Work to do.
Continue the article on Barry Gewen's book about Henry Kissinger, starting right after its last sentence.

Selected text.
-- -- --
For Kissinger the fundamental point of political diplomacy isn’t to see the righteous prevail, Gewen says, but to pit power, conflict, and ego against each other so that huge historical upheavals can be minimized and all hell doesn’t break loose.
Barry Gewen, author of ‘The Inevitability of Tragedy: Henry Kissinger and His World.’ (Earl Wilson)

“Kissinger says you can make a choice,” says Gewen. “You can simply wash your hands of the wrong-headed, misguided, and even evil people [in power], or, you can say, if power is there, try and influence it, even if the people in power disagree with you.”
Gewen believes politicians today can learn a great deal from Kissinger’s measured approach to international relations. Kissinger is now 97 years old and hasn’t served in an official capacity since 1977. But most US presidents in the interim have sought his off-the-record advice.
Gewen says Kissinger operates in a sphere of influence in Washington that crosses partisan lines and party loyalties.
The author calls Kissinger “the back door man of American politics,” and claims there is “no doubt” Kissinger has been influencing presidential decisions behind the scenes in numerous US administrations over the last few decades.

“The president Kissinger had the most impact on was George W. Bush,” says Gewen. “But among the Democratic presidents the one Kissinger was closest to was Barack Obama.”
Gewen’s book also argues that Kissinger’s compromising brand of realpolitik has gleaned a great deal of influence from three distinguished German Jewish émigré intellectuals: Hans Morgenthau, Leo Strauss, and Hannah Arendt.

Like Kissinger, all three began their lives in Germany and eventually headed westward to the United States. From a studious reading of their existential political theory Kissinger arrived at a philosophical conclusion: malleable and adaptable ideas that eschew rigidly committing to one ideology tend to fare better in the complex world of political negotiation.
Malleable and adaptable ideas that eschew rigidly committing to one ideology tend to fare better in the complex world of political negotiation

“These three German [Jewish intellectuals] were not Marxists or Zionists, but they were all deeply concerned about Israel and worked for its survival,” says Gewen. “All of them were freethinkers who existed in the world as it was — without a foundation or fundamental [ideology] to back up their ideas.”

“Neither Morgenthau, Strauss, or Arendt are what you would call ‘liberal American democrats,’” Gewen says. “Because they could see that democracy could bring to power utterly bloodthirsty tyrants.”
-- -- --
Material.
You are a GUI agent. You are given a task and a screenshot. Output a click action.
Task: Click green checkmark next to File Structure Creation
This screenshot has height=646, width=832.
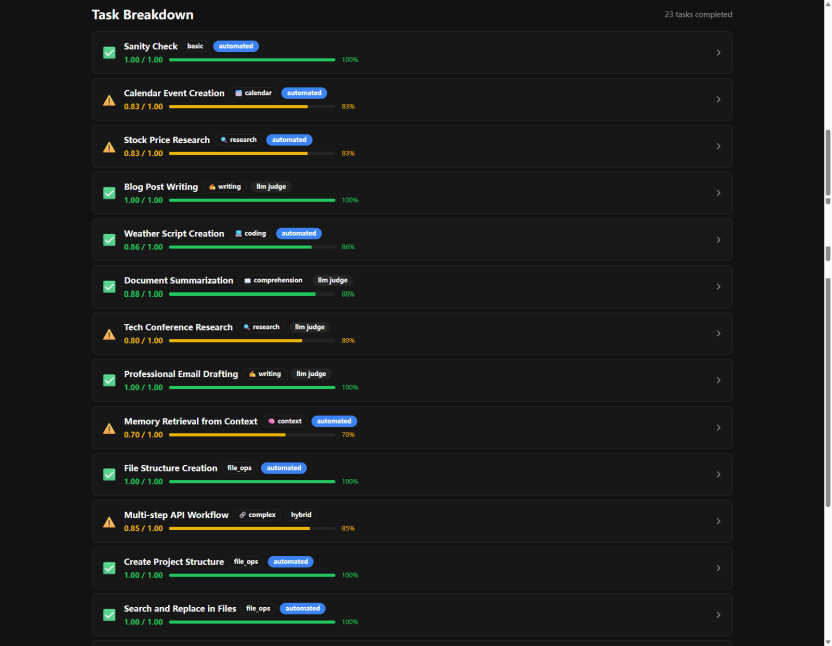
-- -- --
Reply to the task.
Here Kissinger could speak from personal experience. Kissinger was born on May 27, 1923, in Fürth, Germany. Known as the Bavarian Jerusalem it had a vibrant Jewish community and became known for its welcoming cosmopolitan spirit of tolerance. The Kissingers were assimilated German Jews. But the rise of anti-Semitism in the 1930s saw the family flee Nazi Germany to the United States.


Struggle, hardship and a scarcity of money was Kissinger’s first impression of his adopted homeland, the US


Kissinger took favorably to the unrestrained individual liberty offered by the American way of life. But struggle, hardship and a scarcity of money was Kissinger’s first impression of his adopted homeland. Kissinger’s father, Louis, could not find work easily. And so Kissinger’s mother, Paula, kept the family afloat by starting a successful catering business.
“[The Kissingers] lost several members of [their] family in the Holocaust,” says Gewen. “And when the family got out of Germany and went to the United States Kissinger’s father was a broken man who was never the same because his entire belief system [and sense of identity] had been completely destroyed.”

Presidential adviser Henry Kissinger briefs newsman on the upcoming state visit of Soviet Communist Party Chief Leonid Brezhnev in Washington, Thursday, June 14, 1973. (AP Photo/Bob Daugherty)

“Kissinger grew up continuing to love his father, but what he saw in his father was weakness,” Gewen adds.
Gewen believes there is an undeniable link between Kissinger’s immigrant past and his subsequent conservative political instinct, though the trauma of the former ensured a cautious skepticism was always applied to the latter.
One can certainly give a psychological reading on the impact Hitler had on Kissinger’s mentality

“Kissinger has played down this part of his [history], but it was very important,” says Gewen. “One can certainly give a psychological reading on the impact Hitler had on Kissinger’s mentality without simply reducing his ideas to, well, he was a traumatized German Jew.”
Gewen notes that Kissinger’s Americanization began as soon as he set foot in the United States.

In this July 11, 1975 file photo, Henry Kissinger talks to West German Chancellor Helmut Schmidt, right, next to West German Foreign Minister Hans-Dietrich Genscher, left, at the chancellery in Bonn, Germany. (AP Photo/MS, file)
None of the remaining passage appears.